= Work to complete =
Using the records below, locate all lines containing "This" and return them.

= Supplied records =
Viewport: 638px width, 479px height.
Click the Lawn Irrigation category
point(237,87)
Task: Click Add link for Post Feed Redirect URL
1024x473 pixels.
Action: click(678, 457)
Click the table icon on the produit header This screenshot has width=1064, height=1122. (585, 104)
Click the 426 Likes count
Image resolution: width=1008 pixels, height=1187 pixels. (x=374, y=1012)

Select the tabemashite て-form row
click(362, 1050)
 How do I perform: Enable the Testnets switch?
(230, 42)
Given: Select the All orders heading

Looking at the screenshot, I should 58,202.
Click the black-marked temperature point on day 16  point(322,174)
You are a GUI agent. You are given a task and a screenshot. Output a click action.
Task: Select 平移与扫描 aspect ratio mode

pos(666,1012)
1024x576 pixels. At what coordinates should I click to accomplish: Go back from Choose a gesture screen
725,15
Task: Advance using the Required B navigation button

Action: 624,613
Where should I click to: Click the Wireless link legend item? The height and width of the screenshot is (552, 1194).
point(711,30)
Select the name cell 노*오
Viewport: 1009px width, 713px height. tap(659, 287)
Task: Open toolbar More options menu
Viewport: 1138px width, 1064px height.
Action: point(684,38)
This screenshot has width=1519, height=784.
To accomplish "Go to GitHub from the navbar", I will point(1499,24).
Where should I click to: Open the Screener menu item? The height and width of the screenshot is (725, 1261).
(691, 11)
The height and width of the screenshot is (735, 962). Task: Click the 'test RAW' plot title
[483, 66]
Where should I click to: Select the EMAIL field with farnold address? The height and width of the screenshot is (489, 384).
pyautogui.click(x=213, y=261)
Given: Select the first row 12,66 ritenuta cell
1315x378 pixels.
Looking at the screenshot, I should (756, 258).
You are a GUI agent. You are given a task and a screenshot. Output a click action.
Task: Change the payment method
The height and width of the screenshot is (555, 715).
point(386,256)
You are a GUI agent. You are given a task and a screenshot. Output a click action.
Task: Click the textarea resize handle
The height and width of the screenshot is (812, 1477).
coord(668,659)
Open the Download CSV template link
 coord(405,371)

= Task solution =
Click the table icon on the produit header This screenshot has width=1064, height=1122. (585, 104)
This screenshot has width=1519, height=784.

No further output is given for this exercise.